Fleet management
Fleet management is the process of provisioning, monitoring, scaling, and maintaining a pool of game servers across regions to meet player demand. It covers everything from initial capacity planning to real-time scaling decisions during live operations.
What fleet management involves
- Capacity planning — Deciding how many servers to pre-provision per region based on expected player counts.
- Scaling — Adding or removing server capacity as demand changes. This can be manual (an operator watches dashboards and adds instances) or automatic (autoscaling rules triggered by utilisation thresholds).
- Health monitoring — Tracking whether servers are responsive, handling sessions correctly, and not approaching resource limits.
- Deployment — Rolling out new server builds across the fleet without downtime.

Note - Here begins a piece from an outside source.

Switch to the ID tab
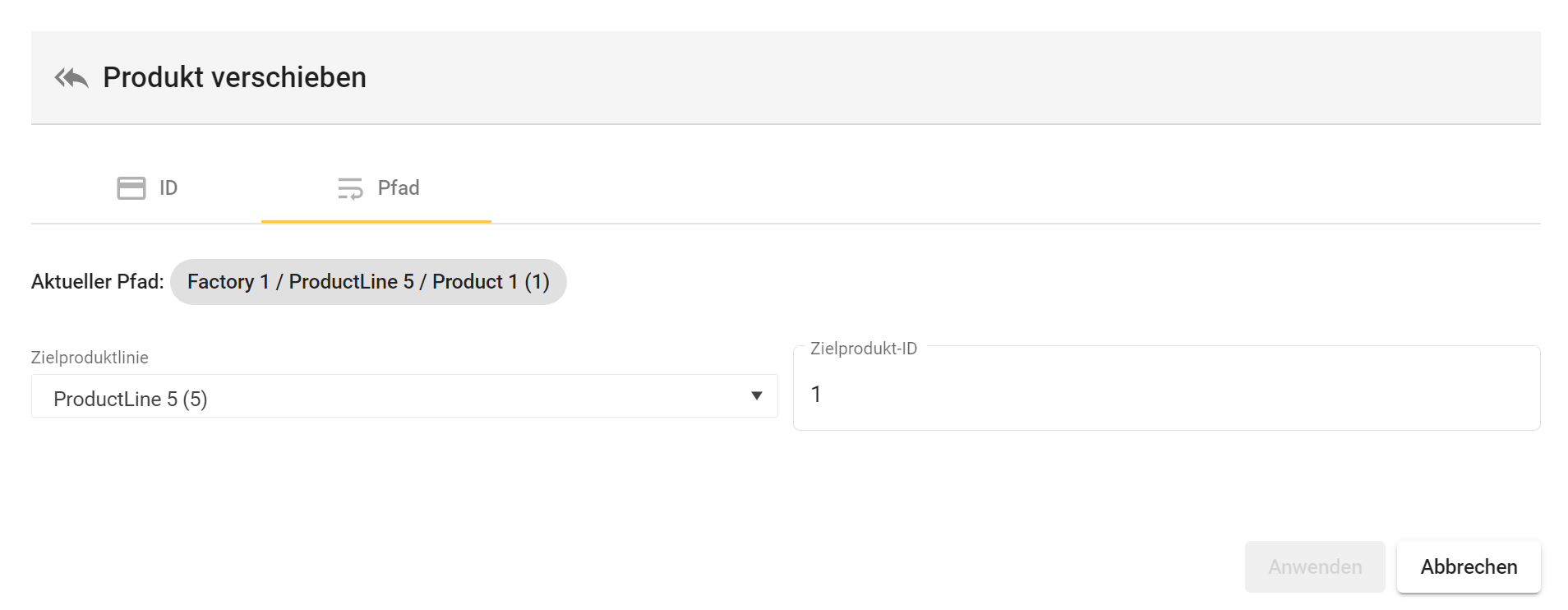1568x610 pixels. 146,188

- Failover — Redirecting traffic when servers or entire providers fail.
DIY vs managed fleet management
With DIY fleet management (e.g. running Agones on Kubernetes or managing EC2 instances directly), the studio handles all of the above. This typically requires 1-2 dedicated infrastructure engineers and an on-call rotation.
Managed fleet management platforms handle it through their orchestration layer. The studio calls an API to start sessions. The platform handles placement, scaling, health checks, and failover automatically. The trade-off is less granular control in exchange for significantly less operational burden.